__TEXT EXTRACT__:

# template guides for Bosch Colt



## RuggerJoe (Jan 4, 2008)

I'm looking to get guides for my Bosch Colt. Bosch has two subbases for template guides. One for the Bosch RA-Series Templet Guides and Threaded Templet Guides. Which would be better?


----------



## Hamlin (Dec 25, 2005)

Hi, Bobj should be in soon to give you some pointers. I believe he owns a Colt.


----------



## bobj3 (Jan 17, 2006)

Hi Joe

I like the the plate below because it can take on the standard PC type Brass guides..
I have both and the Bosch guides just suck  cheap sheet metal ones..

But that's just my 2 cents...

__MATERIAL SHOWN__:
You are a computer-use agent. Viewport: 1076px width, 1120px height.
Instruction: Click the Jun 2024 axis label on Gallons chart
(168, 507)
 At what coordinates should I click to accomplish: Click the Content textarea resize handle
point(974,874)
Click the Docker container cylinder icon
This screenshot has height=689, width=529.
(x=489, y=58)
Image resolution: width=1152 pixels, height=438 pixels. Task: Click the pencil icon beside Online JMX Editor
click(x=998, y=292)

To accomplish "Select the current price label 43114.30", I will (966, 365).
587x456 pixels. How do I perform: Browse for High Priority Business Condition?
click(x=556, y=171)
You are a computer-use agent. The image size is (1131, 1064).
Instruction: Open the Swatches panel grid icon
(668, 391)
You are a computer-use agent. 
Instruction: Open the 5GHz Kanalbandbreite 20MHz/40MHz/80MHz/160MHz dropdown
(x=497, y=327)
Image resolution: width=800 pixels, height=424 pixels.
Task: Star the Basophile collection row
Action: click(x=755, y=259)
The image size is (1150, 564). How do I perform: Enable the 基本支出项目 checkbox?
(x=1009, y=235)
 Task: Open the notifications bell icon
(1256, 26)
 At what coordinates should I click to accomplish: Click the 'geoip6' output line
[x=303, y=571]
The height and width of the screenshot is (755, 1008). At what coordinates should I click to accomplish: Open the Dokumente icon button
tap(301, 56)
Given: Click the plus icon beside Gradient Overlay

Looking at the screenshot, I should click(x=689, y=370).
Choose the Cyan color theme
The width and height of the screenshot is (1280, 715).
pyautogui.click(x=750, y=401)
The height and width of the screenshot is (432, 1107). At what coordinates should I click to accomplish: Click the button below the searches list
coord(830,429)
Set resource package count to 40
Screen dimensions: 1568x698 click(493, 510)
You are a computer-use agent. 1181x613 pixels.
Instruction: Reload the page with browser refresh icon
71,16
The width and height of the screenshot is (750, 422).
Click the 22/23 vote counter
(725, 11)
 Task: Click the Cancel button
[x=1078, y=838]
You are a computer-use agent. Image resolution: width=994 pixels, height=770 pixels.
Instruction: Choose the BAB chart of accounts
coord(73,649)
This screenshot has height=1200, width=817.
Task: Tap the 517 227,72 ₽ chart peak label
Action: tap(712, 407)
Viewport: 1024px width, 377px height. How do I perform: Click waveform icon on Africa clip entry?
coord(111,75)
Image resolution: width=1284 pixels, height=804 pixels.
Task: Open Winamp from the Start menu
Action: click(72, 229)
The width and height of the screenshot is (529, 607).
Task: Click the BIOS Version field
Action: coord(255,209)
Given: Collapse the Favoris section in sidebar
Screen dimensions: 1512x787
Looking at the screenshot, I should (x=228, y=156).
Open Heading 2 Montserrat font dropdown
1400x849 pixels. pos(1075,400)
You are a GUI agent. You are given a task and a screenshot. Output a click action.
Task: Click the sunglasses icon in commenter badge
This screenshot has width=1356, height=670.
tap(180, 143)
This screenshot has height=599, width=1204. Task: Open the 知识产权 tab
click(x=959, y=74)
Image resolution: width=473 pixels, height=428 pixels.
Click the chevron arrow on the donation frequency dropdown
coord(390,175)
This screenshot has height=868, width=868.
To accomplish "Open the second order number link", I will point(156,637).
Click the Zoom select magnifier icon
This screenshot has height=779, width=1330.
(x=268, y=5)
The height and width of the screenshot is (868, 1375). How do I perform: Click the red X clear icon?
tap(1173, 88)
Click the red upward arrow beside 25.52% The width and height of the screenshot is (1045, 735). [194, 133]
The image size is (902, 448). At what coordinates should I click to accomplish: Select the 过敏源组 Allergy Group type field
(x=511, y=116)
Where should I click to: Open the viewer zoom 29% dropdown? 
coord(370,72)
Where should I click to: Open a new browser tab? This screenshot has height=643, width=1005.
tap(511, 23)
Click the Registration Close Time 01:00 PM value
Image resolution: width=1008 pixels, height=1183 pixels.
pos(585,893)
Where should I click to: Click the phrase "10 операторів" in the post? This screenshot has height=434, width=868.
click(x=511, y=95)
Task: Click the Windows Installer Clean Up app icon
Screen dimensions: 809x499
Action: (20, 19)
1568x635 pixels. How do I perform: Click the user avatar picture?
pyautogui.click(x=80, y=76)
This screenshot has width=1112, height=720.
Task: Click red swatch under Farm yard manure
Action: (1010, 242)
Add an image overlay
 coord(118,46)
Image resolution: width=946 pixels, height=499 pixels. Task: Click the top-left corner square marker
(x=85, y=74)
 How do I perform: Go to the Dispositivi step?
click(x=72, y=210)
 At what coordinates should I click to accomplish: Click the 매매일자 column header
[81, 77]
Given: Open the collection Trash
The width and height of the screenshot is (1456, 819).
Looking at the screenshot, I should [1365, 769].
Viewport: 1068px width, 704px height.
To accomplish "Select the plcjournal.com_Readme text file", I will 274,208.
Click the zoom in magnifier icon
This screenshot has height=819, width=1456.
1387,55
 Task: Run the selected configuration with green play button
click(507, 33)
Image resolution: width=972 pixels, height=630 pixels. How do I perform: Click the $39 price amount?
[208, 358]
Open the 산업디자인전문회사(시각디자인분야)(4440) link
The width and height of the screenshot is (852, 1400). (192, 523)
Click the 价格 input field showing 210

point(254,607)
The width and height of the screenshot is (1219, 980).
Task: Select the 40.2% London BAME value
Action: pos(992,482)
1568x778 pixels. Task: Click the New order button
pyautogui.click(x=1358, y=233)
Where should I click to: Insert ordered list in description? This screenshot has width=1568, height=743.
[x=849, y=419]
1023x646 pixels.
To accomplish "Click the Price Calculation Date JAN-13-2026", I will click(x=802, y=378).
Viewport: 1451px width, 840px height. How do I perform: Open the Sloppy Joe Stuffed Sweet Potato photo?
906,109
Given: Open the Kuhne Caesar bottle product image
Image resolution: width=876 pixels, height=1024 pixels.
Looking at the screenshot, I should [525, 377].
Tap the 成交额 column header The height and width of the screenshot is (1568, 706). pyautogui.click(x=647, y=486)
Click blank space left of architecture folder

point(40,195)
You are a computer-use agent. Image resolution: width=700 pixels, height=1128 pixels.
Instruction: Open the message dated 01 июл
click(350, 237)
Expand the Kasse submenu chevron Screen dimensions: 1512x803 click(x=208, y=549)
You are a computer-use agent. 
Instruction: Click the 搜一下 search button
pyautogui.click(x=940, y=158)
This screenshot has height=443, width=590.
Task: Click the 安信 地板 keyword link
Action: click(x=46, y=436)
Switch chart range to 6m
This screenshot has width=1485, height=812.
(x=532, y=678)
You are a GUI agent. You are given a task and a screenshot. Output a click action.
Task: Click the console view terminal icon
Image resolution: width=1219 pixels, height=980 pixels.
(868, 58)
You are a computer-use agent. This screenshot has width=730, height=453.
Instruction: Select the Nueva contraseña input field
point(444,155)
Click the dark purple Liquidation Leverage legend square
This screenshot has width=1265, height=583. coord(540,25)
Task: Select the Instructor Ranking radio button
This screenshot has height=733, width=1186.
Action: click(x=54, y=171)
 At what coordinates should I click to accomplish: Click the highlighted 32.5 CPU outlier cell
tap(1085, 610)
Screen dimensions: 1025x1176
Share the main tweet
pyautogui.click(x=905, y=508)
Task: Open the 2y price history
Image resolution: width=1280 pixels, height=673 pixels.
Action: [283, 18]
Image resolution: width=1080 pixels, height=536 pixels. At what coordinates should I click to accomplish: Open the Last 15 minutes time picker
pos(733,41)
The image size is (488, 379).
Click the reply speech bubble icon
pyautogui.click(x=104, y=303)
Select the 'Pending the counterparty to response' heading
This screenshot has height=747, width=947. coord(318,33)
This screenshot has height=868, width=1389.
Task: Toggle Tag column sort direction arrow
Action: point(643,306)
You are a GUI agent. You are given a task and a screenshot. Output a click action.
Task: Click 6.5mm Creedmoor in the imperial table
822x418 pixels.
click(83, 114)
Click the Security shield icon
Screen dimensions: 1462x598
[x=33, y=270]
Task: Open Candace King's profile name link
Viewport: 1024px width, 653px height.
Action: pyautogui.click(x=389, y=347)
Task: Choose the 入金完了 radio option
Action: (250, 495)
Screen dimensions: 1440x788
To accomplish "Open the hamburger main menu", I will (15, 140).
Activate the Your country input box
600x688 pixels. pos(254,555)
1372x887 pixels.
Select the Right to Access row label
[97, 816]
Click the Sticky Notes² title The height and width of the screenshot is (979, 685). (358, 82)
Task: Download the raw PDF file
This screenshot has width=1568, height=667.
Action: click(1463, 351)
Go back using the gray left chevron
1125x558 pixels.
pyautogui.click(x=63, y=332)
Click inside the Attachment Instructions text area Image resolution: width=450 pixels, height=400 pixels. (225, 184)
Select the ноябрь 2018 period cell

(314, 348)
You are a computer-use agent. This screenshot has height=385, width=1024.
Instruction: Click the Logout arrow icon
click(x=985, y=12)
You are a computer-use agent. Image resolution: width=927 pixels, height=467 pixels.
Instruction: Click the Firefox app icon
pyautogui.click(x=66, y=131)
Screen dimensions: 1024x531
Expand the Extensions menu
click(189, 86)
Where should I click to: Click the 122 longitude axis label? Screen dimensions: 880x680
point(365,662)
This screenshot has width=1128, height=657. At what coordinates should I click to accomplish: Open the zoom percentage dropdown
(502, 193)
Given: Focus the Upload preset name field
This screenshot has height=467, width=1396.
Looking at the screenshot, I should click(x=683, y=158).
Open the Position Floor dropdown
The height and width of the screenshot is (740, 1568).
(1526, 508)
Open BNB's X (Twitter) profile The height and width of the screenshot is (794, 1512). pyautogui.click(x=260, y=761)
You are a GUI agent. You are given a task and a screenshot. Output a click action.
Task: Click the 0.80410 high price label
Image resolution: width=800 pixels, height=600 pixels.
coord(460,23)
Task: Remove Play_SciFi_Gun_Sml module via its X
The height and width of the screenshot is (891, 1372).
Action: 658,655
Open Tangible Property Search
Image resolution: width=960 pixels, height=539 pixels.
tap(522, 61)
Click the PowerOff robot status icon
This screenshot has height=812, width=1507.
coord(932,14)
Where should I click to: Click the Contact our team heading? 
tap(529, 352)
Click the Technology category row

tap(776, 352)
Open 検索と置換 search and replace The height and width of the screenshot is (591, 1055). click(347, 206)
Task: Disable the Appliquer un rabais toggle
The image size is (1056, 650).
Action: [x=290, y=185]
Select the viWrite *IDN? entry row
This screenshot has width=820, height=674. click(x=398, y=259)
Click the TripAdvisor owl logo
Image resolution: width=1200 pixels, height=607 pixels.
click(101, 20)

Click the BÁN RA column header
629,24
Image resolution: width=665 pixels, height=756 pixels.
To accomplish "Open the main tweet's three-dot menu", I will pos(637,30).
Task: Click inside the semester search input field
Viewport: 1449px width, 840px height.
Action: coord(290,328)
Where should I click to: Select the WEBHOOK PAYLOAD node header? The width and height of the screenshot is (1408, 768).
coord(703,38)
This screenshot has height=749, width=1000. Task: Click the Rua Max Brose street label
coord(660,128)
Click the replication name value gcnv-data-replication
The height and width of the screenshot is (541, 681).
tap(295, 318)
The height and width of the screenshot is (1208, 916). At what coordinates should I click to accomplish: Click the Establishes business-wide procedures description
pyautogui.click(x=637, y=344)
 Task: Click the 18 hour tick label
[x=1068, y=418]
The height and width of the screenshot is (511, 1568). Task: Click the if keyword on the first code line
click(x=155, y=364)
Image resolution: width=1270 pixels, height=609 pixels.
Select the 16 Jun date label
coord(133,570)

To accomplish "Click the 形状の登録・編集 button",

__TASK INSTRUCTIONS__: Quote the passage from the Bosch Colt template guide thread above, between "I like the the" and "my 2 cents...", inclusive.

__EXPECTED ANSWER__:
I like the the plate below because it can take on the standard PC type Brass guides..
I have both and the Bosch guides just suck  cheap sheet metal ones..

But that's just my 2 cents...